By most reports, for all of the resources that went into NeighborWorks foreclosure counseling, NW member organizations and other foreclosure counseling entities faced significant challenges beyond the banks’ own intransigence about altering loan terms. With the huge numbers of people facing foreclosures during the height of the economic collapse, the demand for foreclosure counseling typically outstripped available resources, and many foreclosure counseling entities found themselves burdened with stringent bureaucratic requirements, as demonstrated in this study published by the Federal Reserve on foreclosure counseling in Philadelphia. The reality is that the foreclosure crisis took people who were supposed to be in homes that were building family assets and reversed their situations. Rather than accumulating assets for long term investment or retirement, families with mortgage problems found themselves facing serious financial shortfalls, ruined credit, and homes that were draining rather than supporting household budgets. The presence of NeighborWorks counselors, by which we mean counselors working for community-based NeighborWorks network member organizations, gave homeowners in crisis a neutral third party to turn to for advice and often the confidence to take solutions to the banks and mortgage servicers. That’s the ultimate meaning of the NeighborWorks NFMC evaluation results, a third party to help families figure out their options and help them present modification packages to the banks and servicers that could turn into win-win solutions for all parties.
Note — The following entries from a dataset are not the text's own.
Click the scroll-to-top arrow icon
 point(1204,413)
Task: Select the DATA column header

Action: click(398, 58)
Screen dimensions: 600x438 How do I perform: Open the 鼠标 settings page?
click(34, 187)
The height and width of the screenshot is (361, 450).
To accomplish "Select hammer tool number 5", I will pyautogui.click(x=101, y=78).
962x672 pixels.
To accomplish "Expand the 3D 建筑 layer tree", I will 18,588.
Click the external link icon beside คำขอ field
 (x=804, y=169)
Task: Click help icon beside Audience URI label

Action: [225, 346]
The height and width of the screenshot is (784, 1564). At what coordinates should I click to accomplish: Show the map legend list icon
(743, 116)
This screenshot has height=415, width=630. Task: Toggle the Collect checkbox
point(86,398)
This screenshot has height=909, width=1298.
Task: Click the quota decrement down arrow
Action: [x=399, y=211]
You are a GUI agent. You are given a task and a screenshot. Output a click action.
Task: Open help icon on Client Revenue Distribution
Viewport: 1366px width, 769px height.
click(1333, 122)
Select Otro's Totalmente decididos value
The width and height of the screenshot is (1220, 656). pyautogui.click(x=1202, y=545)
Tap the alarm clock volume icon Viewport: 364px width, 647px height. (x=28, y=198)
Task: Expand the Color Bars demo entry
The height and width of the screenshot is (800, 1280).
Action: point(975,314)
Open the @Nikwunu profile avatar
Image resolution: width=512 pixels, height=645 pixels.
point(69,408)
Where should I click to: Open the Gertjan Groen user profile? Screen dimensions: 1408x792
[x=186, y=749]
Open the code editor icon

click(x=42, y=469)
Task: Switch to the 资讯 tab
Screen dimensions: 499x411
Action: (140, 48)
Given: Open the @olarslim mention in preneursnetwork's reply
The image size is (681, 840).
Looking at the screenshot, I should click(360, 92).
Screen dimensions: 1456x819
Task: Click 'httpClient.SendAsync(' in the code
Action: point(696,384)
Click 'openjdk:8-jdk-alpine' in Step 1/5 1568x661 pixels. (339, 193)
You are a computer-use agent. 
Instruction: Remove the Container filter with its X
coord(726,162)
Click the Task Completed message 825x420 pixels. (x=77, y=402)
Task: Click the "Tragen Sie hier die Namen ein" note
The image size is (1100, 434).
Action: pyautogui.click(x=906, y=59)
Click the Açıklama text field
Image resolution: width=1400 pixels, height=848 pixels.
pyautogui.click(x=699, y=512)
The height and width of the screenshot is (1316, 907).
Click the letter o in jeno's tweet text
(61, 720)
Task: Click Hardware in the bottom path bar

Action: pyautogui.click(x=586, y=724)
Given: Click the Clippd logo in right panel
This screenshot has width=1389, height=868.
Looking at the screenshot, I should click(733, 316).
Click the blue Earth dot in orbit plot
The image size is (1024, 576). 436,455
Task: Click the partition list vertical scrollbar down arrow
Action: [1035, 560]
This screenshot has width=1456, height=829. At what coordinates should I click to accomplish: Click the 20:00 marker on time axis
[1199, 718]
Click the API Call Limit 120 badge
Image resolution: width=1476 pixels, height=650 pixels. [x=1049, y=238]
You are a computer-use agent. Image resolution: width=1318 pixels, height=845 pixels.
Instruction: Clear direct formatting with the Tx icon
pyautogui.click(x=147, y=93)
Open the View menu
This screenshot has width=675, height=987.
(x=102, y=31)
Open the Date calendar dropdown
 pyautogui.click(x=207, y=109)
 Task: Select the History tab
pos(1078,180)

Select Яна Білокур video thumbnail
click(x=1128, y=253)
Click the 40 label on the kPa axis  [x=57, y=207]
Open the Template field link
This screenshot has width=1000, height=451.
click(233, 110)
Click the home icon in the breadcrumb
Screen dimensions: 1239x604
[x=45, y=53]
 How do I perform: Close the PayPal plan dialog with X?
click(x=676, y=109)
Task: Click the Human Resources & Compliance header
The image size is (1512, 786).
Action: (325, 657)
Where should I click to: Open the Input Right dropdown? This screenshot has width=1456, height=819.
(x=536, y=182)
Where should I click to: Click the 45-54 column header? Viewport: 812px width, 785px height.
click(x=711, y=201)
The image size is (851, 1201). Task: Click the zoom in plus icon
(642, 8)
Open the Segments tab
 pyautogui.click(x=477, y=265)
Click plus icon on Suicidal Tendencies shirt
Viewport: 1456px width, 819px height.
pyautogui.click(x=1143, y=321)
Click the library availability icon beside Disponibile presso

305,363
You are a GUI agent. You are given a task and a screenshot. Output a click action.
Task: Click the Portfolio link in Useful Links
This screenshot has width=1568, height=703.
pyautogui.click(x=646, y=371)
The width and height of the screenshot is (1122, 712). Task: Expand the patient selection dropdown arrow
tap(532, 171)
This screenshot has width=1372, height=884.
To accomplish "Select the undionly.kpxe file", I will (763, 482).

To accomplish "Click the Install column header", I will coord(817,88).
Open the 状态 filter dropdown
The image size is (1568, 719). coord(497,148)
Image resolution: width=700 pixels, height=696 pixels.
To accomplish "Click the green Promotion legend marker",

Let’s call out the critique of NeighborWorks’ purported “house in disorder” for what it is: A nonprofit intermediary appears to have mucked up a couple of contracts that should have gone through typically required federal procurement rules. That, however, may have put it into the crosshairs of some very conservative Republicans, who are out to attack community-based nonprofits that stand up for financially troubled homeowners and defend the banks that created the trouble in the first place.—Rick Cohen


 

Full disclosure: Because Rick Cohen was a vice president of two other national community development intermediaries, the Enterprise Foundation (1989-1991), now called Enterprise Community Partners, and the Local Initiatives Support Corporation (1992-1999), he has had several interactions with NeighborWorks personnel. While at LISC, he was involved with LISC’s part of the implementation of a Justice Department settlement with Nationwide Insurance, some of which went to NeighborWorks. The current Chief Operating Officer of NeighborWorks, Chuck Wehrwein, was the COO of the National Equity Fund, which is LISC’s housing tax credit syndication affiliate. Cohen has also worked with NW senior staff Maggie Grieve and Debby Visser before they joined the NeighborWorks “success measures” program and has appeared on panels discussing trends in philanthropy at a handful of meetings of the executive directors NW-affiliated community-based organizations.

NPQ has also had a long term working relationship with the Urban Institute. NPQ staff have spoken at Urban Institute programs and on occasion conducted contractual work on Urban Institute projects, though nothing in connection to NeighborWorks and its foreclosure counseling.